For Madeleine had rented.
Physical transport was expensive and eternally slow.
But there was a faster way for a man to travel from planet to planet-practically instantaneous, from one end of the Galaxy to the other.
The pattern of the mind is electronic in nature. It can be taped, and it can be broadcast on an electromagnetic frequency. What was more, like any electromagnetic signal, it could be used to modulate an ultrawave carrier.
The result: Instantaneous transmission of personality, anywhere in the civilized Galaxy.
The only problem was that there had to be a receiver.
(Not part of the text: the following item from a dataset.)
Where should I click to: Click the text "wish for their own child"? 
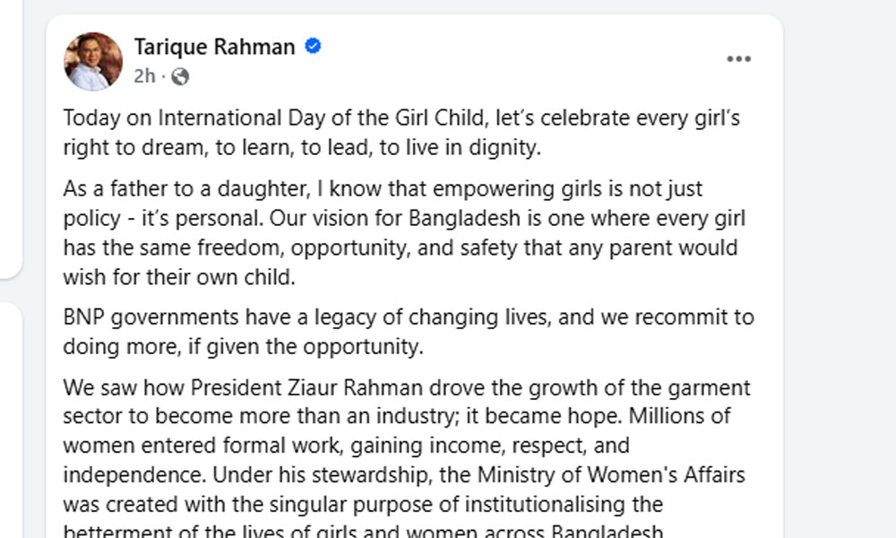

The naked ghost of a man, stripped of flesh and juices, was no more than the countless radio and TV waves that passed through everyone all the time. The transmitted personality had to be given form. There were mechanical receivers, of course-computer like affairs with mercury memory cells where a man's intelligence could be received, and could be made to activate robot bodies. But that wasn't fun. The tourist trade was built on fun.
Live bodies were needed to satisfy the customers. No one wanted to spend the price of a fishing broadcast to Altair Nine in order to find himself pursuing the quarry in some clanking tractor with photocell eyes and solenoid muscles. A body was wanted, even a rather attractive body; a body which would be firm where the tourist's own, perhaps, was flabby, healthy where the tourist's own had wheezed. Having such a body, there were other sports to enjoy than fishing.